Tymczasem The Guardian wskazuje, że inne kraje prawdopodobnie pozostaną kluczowymi przeszkodami dla proponowanego zakazu podróżowania:
Inne kraje nie są jednak takie pewne. Niektórzy z tradycyjnie bliskimi związkami z Rosją, tacy jak Węgry, prawdopodobnie zdecydowanie sprzeciwiliby się zakazowi, podczas gdy państwa członkowskie z dużymi społecznościami rosyjskimi, takimi jak Niemcy, twierdzą, że posunięcie to podzieliłoby rodziny i ukarałoby przeciwników wojny, którzy już odeszli.
Komisja Europejska zakwestionowała również wykonalność ogólnego zakazu podróżowania, twierdząc, że niektóre kategorie podróżnych – w tym członkowie rodzin, dziennikarze i dysydenci – powinny otrzymywać wizy w każdych okolicznościach.
Inni zaproponowali alternatywne sposoby "karania" Rosjan, w tym specjalny podatek, który byłby pobierany od obywateli rosyjskich, z których dochód byłby przeznaczony na odbudowę Ukrainy.
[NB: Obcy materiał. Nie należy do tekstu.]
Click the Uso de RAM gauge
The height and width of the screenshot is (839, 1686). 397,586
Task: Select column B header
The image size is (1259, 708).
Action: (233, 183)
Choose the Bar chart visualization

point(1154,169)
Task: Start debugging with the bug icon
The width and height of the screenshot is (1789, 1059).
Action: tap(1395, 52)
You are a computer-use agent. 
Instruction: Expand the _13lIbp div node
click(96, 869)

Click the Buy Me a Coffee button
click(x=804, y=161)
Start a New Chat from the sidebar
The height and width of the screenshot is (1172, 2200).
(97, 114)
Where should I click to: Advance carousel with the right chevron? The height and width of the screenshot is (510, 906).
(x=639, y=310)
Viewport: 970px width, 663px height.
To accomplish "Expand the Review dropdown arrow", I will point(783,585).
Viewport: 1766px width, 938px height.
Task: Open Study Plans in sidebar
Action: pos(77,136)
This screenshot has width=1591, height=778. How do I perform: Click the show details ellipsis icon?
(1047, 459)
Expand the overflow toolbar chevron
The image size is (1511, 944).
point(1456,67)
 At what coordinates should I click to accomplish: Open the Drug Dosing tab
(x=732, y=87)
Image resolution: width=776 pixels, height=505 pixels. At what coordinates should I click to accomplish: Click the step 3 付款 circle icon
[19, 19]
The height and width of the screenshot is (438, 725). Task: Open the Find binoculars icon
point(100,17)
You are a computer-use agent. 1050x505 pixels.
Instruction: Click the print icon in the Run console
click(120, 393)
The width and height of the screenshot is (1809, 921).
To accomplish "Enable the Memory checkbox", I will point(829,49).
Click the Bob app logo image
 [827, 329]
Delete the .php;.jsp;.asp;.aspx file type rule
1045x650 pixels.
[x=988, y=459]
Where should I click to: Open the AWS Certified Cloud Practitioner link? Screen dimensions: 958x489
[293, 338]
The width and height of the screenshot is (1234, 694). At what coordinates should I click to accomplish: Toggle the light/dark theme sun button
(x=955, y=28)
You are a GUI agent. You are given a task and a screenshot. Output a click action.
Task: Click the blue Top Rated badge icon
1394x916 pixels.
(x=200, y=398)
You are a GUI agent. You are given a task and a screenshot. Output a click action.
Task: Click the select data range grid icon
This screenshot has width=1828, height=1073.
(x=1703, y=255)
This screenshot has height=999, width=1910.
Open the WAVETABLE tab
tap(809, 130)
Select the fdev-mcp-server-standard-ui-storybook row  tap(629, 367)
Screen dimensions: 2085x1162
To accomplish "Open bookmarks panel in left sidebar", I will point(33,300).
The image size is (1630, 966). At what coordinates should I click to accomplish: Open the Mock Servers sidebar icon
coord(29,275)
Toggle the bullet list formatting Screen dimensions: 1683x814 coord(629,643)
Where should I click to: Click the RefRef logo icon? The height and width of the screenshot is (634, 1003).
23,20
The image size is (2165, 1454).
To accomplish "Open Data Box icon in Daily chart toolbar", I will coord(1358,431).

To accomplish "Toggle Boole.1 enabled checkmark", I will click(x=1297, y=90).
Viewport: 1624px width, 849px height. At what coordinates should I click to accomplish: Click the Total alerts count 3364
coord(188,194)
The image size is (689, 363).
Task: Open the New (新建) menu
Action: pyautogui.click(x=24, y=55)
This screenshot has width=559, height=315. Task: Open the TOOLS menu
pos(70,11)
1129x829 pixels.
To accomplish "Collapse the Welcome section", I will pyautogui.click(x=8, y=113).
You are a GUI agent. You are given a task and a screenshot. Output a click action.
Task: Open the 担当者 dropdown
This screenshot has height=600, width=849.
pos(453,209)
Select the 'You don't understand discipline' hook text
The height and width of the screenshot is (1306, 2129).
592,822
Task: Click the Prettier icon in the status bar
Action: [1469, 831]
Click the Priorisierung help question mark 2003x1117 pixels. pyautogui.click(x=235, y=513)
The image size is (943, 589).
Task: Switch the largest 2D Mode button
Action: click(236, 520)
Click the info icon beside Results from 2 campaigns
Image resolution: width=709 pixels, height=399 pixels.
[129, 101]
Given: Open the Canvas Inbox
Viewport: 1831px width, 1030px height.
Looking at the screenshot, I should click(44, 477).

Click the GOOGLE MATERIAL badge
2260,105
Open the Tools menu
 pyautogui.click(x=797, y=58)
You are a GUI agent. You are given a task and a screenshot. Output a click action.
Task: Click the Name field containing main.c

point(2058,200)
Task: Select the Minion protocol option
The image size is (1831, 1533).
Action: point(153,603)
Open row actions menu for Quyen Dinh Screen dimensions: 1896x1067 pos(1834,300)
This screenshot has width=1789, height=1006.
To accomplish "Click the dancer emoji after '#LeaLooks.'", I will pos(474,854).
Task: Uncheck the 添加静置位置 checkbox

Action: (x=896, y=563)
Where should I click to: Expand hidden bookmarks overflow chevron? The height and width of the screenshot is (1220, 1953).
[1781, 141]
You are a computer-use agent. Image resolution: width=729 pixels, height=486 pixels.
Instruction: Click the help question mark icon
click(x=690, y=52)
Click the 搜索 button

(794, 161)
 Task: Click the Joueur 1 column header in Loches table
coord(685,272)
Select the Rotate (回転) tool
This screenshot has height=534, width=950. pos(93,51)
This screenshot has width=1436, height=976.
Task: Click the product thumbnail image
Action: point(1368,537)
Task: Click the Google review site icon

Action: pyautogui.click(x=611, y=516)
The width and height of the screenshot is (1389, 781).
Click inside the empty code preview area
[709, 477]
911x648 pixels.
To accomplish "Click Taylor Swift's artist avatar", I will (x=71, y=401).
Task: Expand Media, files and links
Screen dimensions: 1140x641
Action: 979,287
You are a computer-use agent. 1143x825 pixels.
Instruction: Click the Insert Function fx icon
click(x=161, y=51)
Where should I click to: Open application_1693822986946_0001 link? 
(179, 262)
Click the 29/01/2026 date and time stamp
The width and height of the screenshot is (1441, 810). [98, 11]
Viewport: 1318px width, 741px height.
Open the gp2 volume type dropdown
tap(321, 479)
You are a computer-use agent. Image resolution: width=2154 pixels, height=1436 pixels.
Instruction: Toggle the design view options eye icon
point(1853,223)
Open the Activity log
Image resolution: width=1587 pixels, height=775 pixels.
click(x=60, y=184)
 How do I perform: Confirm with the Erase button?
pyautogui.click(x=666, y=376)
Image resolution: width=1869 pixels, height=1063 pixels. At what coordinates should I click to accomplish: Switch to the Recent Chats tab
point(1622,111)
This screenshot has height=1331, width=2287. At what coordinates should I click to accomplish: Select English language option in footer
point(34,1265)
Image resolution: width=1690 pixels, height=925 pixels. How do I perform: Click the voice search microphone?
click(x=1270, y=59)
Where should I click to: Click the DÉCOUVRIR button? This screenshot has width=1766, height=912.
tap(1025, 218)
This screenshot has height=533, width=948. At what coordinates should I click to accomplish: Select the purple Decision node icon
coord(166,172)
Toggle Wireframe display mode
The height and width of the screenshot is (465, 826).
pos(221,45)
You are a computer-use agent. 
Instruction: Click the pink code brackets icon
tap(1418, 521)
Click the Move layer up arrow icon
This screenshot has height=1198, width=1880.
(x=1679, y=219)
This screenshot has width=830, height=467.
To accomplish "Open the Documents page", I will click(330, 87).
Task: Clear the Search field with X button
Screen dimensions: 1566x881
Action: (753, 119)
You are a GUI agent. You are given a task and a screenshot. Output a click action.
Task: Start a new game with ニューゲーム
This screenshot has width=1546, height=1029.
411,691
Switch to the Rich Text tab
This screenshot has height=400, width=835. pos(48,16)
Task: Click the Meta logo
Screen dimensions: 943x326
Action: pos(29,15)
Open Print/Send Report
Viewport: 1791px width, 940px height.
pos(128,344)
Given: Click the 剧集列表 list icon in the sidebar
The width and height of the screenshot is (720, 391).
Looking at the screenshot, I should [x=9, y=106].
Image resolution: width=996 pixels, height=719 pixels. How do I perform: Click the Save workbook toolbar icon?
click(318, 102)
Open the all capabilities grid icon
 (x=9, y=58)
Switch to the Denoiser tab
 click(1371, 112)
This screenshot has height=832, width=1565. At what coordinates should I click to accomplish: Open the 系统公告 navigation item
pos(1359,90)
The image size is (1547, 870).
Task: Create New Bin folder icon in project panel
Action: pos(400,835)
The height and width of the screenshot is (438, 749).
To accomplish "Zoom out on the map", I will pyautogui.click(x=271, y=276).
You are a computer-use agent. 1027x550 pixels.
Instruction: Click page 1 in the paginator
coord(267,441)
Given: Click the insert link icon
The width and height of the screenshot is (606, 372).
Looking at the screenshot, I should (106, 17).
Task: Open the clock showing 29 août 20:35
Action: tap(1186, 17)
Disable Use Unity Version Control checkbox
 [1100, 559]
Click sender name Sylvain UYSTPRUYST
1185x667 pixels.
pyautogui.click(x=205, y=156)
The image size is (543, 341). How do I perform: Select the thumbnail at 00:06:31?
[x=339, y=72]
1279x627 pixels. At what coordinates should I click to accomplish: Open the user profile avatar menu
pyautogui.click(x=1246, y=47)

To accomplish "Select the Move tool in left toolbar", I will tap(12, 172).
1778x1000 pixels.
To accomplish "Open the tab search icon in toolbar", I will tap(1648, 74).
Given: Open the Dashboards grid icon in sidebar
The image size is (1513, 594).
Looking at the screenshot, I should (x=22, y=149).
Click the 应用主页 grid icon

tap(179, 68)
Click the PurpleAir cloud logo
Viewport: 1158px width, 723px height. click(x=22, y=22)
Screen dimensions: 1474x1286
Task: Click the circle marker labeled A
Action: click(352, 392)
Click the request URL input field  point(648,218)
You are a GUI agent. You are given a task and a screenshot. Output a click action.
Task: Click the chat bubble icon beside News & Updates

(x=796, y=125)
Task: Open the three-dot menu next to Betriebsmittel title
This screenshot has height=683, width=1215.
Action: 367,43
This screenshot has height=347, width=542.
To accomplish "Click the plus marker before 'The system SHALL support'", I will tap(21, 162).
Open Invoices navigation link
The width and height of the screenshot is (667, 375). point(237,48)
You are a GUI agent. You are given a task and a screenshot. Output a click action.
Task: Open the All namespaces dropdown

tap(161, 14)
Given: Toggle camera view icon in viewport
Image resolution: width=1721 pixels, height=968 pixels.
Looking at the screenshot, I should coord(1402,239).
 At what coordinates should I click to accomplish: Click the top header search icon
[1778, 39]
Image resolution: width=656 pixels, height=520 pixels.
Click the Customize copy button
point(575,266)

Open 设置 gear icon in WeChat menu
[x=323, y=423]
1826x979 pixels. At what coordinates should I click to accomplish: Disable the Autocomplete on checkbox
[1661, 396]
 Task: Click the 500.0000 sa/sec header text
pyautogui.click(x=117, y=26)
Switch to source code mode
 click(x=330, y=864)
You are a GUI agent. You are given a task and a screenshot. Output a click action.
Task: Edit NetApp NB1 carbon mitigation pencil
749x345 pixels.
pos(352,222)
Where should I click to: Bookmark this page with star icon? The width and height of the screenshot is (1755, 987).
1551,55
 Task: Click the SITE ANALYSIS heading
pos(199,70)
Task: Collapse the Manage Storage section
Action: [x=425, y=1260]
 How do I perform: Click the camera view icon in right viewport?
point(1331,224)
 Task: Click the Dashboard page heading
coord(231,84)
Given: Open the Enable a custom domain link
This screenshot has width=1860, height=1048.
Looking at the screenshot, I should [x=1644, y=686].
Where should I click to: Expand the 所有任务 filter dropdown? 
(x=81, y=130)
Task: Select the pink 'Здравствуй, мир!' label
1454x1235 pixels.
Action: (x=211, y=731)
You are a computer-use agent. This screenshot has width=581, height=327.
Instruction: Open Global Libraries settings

Pozostaje faktem, że gdyby UE powiedziała 145 milionom Rosjan, że nie mogą już podróżować do Europy z jakiegokolwiek powodu w ramach szerokiego zakazu, jest rzeczą oczywistą, że jest mało prawdopodobne, aby wpłynęło to w jakikolwiek sposób na podejmowanie decyzji przez Putina w czasie wojny. Zamiast tego służyłoby to jedynie ukaraniu zwykłych ludzi, którzy mają również szeroki zakres poglądów na temat wojny na Ukrainie.